The Masala Dosa is crepe-like and filled with a spiced potato and vegetable mixture. When rolled, it’s about a third of a meter in length, but the filling is only concentrated in the midsection. The accompanying Sambar is supposedly a saucy stew, but here it resembles a runny vegetable broth – not impressive. Overall, the masala dosa is kind of tasty, but definitely forgettable. It’s one of the features the restaurant takes great pride in, but I don’t really know why.
Naan is a clay oven-baked flatbread that I eat with everything and anything. I just LOVE it. This time around, I eagerly dipped shreds of it into a lumpy and unappealingly green but delicious Palak Paneer (spinach and cheese) and a delectable orange-brownish Baingan Bharta (eggplant curry puree) – both dishes wonderfully executed.
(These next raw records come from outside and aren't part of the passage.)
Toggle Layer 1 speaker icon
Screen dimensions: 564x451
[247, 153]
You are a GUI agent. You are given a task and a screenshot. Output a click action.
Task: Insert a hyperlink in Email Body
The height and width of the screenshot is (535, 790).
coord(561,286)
Tandoori Chicken is a very popular dish where the chicken is traditionally marinated in yogurt, lemon juice and spices, and then cooked in a clay oven (tandoor). I rarely order it because it’s dry for my taste and surprisingly bland for an Indian dish, but today I was in the mood for it. It’s served over a bed of iceberg lettuce, red cabbage, onions and tomatoes. It tasted exactly like I expected, but when eaten in with naan, any saucy dish and Raita – a refreshing yogurt sauce to cool the palate; it proves to be quite satisfying.
Chicken Biryani is a one-pot wonder whose main ingredients are basmati rice and chicken. Here, the rice is fluffy and the chicken is plump. It’s vibrant in color, flavorful and very filling. It’s definitely one of my favorites.
Bombay Mahal and I have some history - it was actually my first real Indian Restaurant experience. Since my first tasting several years ago, I’ve eaten at other popular places but I find comfort and complete satisfaction in coming back to this dully decorated establishment for a fix – I guess it’s just hard to forget your first.